Objectives: The purpose of this study was to determine the concordance of the Broselow tape with the measured heights and weights of a community-based population of children, especially in light of the increase in obesity in today's children.
Methods: The authors examined more than 7,500 children in a cross-sectional, descriptive study in two different cohorts of children to compare their actual weight with their predicted weight by a color-coded tape measure.

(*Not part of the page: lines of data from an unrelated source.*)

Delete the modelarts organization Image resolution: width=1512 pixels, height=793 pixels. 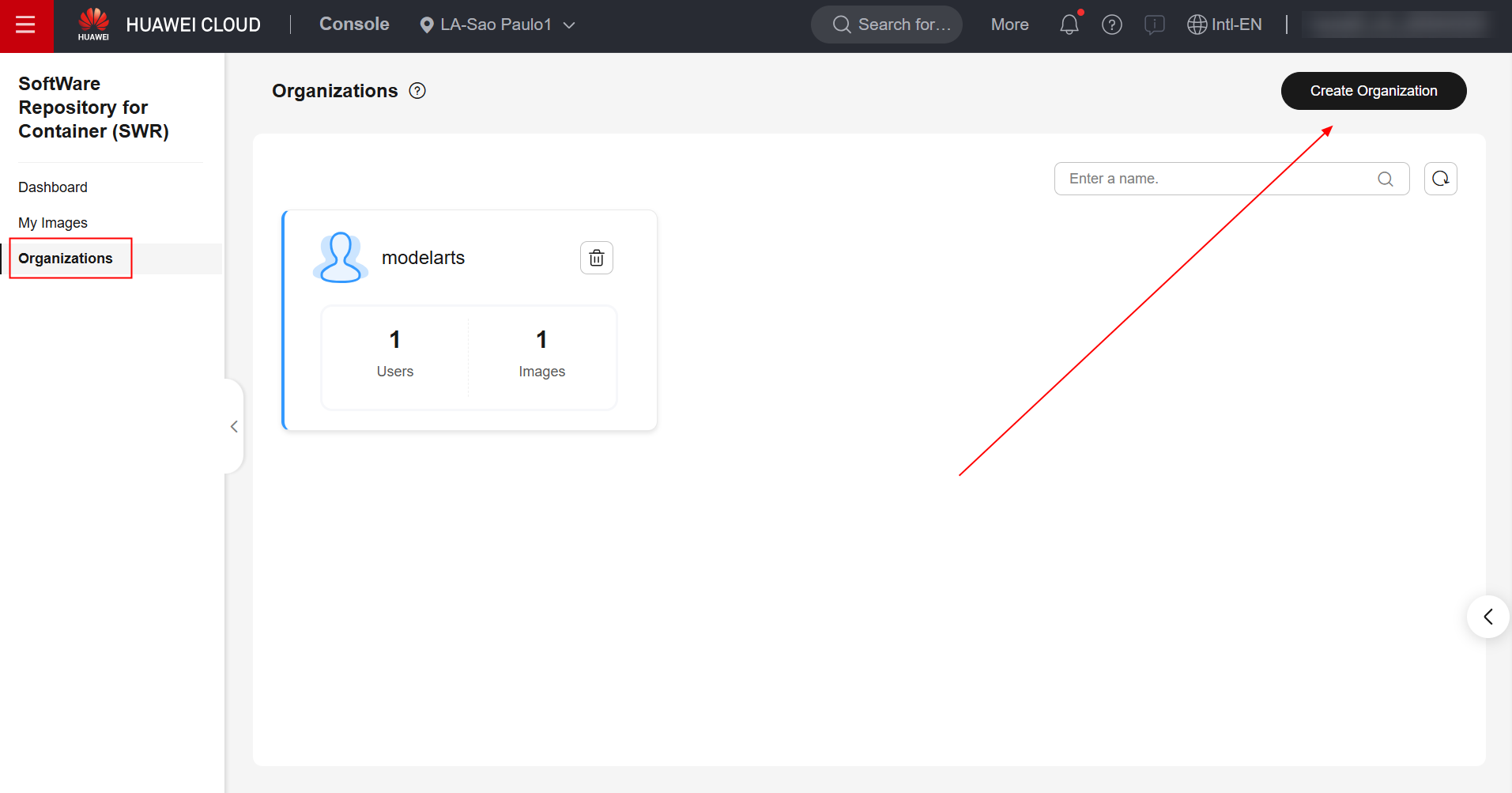[x=596, y=258]
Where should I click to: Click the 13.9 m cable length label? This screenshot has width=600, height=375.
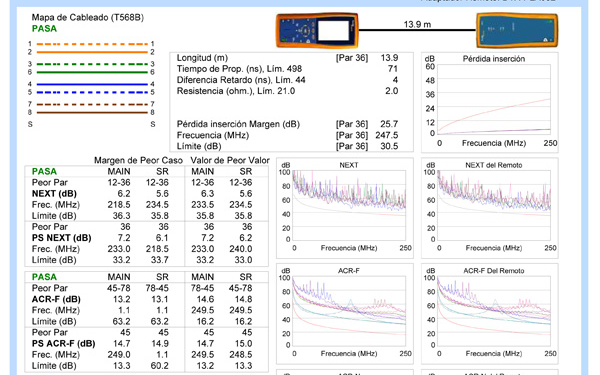tap(417, 24)
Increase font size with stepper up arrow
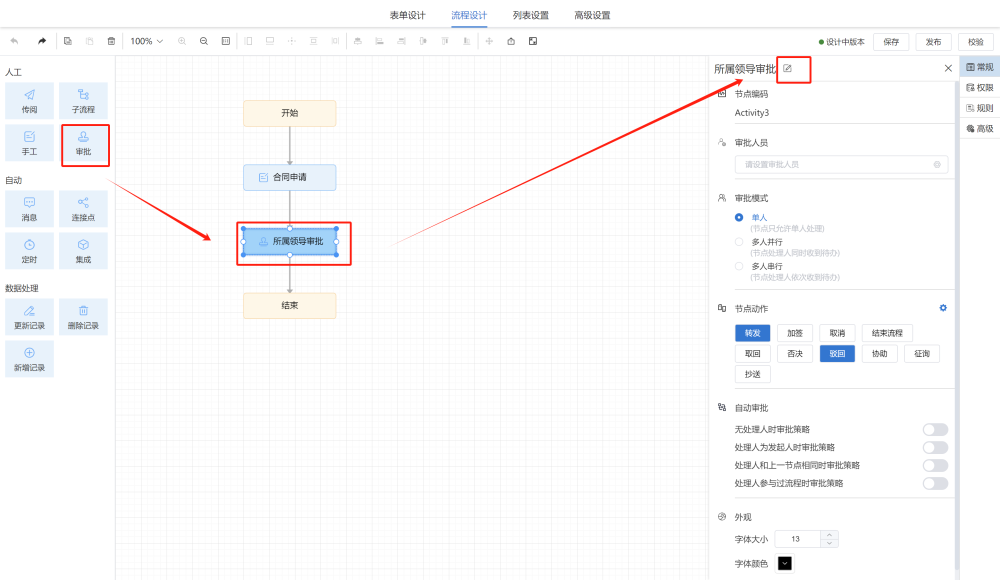The width and height of the screenshot is (1000, 580). [x=828, y=535]
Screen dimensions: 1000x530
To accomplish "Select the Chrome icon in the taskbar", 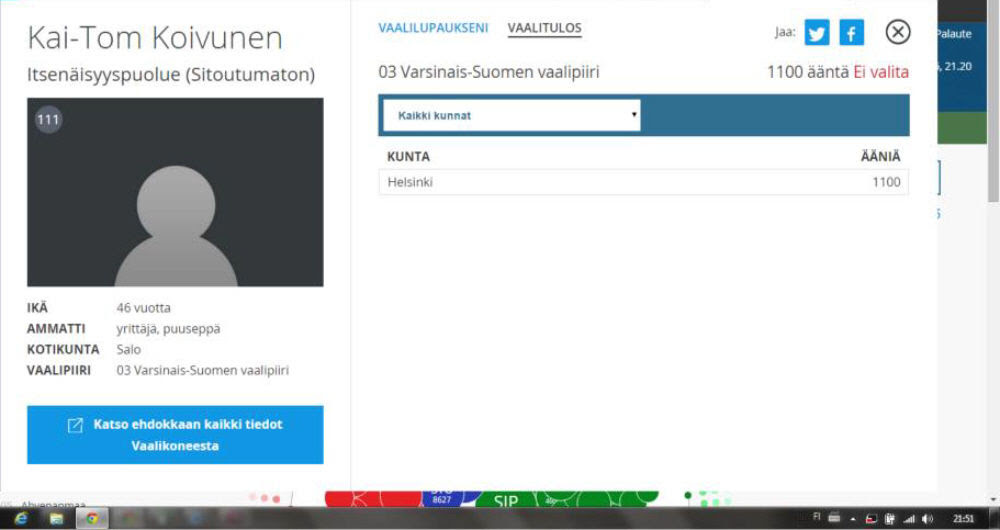I will (92, 519).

Results: In all patients, the percent agreement and kappa values of the Broselow color predicted by height versus the actual color by weight for the 2002A tape were 66.2% and 0.61, respectively. The concordance was best in infants, followed by school-age children, toddlers, and preschoolers (kappa = 0.66, 0.44, 0.39, and 0.39, respectively; percent agreement, 81.3%, 58.2%, 60.7%, and 64.0%, respectively). The tapes accurately predicted (within 10%) medication dosages for resuscitation in 55.3%-60.0% of the children. The number of children who were underdosed (by > or =10%) exceeded those who were overdosed (by > or =10%) by 2.5 to 4.4 times (p < 0.05). The tapes accurately predicted uncuffed endotracheal tube sizes when compared with age-based guidelines in 71% of the children, with undersizing (> or =0.5 mm) exceeding oversizing by threefold to fourfold (p < 0.05).
Conclusions: The Broselow tape color-coded system inaccurately predicted actual weight in one third of children. Caregivers need to take into consideration the accuracy of this device when estimating children's weight during the resuscitation of a child.